We wish we could have spoken at length of a great " point " Mr. Lecky makes in showing how specially the genius of Christianity appealed to the virtues of the slave, enlisted them, and made them divine. On the other hand, we should like to state the reasons of our difference from him on two subjects, (1) the alleged affinity of Romanist-1i for the female and of Puritanism for the masculine division of humanity,—the Duke of Alva being a Catholic, and Mrs. Colonel Hutchinson a Puritan ;—and (2) the supposed tendency of pure Christianity to ignore the patriotic, and cherish only the domestic and amiable virtues,—as if Zwingle, or Knox, or Milton were false to Christianity in espousing with such intense devotion the secular interests of their respective countries. Then some of the side-lights in Mr.
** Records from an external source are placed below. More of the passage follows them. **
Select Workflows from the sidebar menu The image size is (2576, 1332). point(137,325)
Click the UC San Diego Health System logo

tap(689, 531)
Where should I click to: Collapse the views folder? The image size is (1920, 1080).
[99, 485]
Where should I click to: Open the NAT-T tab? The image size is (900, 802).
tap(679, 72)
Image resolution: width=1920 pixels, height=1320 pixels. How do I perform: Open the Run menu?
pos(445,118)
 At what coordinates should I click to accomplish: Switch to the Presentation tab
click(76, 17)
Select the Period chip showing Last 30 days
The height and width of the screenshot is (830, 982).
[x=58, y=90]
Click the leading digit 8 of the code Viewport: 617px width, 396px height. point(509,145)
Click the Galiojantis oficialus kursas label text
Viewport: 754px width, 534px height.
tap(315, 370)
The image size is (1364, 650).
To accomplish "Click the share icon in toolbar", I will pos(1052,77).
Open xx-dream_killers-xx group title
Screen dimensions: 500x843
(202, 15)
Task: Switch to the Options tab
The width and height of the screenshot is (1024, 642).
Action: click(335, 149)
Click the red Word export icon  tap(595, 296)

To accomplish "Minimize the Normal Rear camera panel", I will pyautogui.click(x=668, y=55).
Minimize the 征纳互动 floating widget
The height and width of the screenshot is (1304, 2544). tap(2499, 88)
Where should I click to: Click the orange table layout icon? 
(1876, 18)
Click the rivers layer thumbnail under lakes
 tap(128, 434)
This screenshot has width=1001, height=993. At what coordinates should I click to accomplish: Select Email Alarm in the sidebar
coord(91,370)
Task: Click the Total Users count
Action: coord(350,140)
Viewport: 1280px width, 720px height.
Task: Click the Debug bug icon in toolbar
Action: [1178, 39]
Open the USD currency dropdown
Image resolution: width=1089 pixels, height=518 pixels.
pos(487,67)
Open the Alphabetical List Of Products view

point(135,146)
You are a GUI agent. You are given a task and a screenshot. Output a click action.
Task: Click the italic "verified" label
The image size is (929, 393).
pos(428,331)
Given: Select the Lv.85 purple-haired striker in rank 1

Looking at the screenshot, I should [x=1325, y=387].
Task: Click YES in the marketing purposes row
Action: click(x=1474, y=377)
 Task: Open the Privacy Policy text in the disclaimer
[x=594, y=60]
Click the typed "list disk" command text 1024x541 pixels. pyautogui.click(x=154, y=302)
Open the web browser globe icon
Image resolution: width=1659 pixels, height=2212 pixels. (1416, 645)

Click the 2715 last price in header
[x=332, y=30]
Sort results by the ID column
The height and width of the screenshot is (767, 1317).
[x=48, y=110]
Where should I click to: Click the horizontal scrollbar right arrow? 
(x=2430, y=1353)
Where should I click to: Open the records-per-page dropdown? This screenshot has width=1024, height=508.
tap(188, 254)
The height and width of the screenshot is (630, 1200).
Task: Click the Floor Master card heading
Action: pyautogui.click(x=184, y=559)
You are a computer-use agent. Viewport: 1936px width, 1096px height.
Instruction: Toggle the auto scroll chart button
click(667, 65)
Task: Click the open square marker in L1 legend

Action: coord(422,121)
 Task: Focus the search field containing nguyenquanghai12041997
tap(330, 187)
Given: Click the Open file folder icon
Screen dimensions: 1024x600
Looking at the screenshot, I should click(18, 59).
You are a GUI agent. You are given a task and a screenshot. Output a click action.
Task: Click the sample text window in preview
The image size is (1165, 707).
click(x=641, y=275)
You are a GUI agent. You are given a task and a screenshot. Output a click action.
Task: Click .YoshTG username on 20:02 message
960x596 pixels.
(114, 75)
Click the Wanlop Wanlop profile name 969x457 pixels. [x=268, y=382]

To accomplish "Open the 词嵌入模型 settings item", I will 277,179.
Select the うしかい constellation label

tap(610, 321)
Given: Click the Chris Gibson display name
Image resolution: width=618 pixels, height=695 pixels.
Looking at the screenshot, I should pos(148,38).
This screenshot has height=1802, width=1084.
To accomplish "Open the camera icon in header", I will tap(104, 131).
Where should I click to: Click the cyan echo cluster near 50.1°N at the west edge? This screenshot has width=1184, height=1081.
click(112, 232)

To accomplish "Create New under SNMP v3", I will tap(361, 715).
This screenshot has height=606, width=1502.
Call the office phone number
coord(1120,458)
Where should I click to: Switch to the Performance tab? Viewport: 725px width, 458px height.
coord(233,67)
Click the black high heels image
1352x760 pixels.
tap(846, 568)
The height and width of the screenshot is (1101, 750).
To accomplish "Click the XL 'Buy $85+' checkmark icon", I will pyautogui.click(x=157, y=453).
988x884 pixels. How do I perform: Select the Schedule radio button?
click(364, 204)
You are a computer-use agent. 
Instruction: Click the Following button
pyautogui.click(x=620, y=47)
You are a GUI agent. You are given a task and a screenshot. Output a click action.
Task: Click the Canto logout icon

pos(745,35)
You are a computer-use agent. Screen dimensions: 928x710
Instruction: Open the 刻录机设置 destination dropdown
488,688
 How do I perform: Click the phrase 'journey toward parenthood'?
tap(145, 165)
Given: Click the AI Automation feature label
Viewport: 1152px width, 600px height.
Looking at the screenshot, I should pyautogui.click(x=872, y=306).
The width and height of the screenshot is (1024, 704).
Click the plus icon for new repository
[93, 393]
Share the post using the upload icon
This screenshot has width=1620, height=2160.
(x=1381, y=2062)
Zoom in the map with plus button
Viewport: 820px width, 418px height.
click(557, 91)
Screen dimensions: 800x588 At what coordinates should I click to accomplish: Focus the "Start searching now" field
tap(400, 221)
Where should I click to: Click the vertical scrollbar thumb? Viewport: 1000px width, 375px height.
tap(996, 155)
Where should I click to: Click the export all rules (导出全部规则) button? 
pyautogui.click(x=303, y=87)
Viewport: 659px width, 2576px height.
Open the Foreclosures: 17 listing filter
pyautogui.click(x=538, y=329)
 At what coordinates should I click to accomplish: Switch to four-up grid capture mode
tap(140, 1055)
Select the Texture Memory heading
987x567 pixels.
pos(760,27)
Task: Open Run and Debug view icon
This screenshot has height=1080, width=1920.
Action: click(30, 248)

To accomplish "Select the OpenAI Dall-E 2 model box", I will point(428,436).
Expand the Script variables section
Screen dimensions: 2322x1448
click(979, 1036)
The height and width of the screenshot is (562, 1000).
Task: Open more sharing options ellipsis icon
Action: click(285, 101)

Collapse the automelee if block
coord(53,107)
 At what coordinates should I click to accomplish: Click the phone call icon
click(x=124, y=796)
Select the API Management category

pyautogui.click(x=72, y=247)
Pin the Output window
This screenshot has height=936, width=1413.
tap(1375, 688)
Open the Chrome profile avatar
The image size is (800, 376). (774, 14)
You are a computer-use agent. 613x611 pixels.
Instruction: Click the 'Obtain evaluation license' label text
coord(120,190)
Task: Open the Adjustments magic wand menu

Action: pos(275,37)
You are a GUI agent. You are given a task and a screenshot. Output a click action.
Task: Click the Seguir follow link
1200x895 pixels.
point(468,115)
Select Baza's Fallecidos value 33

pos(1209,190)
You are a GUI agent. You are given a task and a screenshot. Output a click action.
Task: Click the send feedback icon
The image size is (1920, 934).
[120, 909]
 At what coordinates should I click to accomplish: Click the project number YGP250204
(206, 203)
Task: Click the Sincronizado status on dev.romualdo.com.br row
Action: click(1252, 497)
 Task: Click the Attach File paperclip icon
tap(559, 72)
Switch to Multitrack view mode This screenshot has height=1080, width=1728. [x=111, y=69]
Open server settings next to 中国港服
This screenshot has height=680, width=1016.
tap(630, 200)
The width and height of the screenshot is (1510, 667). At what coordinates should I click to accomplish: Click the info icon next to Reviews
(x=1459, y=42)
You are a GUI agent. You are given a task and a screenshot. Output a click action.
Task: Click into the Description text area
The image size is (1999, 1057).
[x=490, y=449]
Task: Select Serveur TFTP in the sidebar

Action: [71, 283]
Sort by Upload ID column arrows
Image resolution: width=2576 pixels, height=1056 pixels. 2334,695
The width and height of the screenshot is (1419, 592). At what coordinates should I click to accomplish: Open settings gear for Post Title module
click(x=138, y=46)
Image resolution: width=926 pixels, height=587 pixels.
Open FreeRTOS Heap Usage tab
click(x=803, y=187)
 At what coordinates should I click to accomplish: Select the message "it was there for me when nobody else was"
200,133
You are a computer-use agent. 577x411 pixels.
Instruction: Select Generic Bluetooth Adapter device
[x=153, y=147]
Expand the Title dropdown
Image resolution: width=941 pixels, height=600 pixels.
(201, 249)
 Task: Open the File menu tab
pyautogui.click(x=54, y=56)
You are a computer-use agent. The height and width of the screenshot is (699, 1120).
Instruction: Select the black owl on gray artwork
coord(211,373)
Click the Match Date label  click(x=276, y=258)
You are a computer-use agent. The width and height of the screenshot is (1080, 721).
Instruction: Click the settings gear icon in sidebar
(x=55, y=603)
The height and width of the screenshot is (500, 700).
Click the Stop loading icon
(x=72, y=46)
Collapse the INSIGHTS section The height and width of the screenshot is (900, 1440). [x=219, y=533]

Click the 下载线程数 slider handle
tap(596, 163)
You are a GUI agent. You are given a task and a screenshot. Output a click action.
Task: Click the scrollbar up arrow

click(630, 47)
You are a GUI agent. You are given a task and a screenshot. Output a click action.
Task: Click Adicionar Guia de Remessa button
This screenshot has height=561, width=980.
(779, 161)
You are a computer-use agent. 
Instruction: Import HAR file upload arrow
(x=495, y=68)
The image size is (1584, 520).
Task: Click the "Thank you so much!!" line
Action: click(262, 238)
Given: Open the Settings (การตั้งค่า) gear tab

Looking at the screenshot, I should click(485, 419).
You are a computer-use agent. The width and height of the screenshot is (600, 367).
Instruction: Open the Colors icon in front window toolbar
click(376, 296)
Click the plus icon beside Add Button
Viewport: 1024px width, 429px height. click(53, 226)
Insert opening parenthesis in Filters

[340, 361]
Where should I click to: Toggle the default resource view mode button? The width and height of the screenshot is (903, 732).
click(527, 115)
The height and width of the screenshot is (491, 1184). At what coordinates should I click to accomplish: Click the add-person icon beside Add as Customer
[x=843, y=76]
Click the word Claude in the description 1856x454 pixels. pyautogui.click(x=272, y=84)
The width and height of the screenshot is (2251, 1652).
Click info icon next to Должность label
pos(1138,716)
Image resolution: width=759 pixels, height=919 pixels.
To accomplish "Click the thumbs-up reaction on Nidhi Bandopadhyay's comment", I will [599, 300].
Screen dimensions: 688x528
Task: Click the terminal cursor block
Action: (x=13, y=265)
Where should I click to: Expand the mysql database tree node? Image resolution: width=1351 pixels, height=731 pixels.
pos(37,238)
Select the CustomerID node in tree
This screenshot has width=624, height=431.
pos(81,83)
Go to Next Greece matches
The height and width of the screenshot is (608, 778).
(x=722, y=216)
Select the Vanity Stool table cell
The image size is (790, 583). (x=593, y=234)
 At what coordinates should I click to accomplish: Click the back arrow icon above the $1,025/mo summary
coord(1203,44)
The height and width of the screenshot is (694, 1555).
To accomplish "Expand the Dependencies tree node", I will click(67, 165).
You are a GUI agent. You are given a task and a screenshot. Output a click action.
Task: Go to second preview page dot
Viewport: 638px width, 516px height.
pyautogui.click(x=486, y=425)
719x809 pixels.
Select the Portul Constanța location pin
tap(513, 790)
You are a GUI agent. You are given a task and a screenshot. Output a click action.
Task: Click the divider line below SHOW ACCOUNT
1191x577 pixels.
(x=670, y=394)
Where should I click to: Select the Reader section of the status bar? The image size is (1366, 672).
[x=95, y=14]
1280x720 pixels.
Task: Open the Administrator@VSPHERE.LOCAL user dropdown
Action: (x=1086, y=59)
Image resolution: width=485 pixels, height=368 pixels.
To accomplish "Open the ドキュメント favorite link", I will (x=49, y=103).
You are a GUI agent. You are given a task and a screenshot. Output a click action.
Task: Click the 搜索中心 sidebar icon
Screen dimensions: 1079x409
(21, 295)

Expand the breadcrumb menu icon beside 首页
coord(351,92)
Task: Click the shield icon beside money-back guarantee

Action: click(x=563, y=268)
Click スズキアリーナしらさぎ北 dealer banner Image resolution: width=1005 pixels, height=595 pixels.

Lecky's volumes have all the charm of romance, such as his account of the philosophers who, quite as much as the modern priest, were the indispensable directors and father confessors of many Pagan Roman families ; or his sketches of hermit life, in one of which he gives us a graphic picture of the courtesies exchanged between two old cave occupants, who spent a whole afternoon in discovering whether the guest, who was upwards of ninety, or the host, who had completed his century of years, should break the whole loaf which the ravens had that day brought in honour of the visitor, instead of the customary half one ; or finally, the remarkable para- graph in which he demonstrates that all the glory ascribed in song and legend to Charlemagne was in reality a fiction, —the name of Charlemagne being substituted for that of Charles Martel.

But we must take our leave of Mr. Lecky, which we do with much sympathy in the main, and with cordial admiration for his great industry, eloquence, and ability.

Is not Mr. Lecky acquainted with Blair on Roman Slavery? He does not ever seem to quote from him.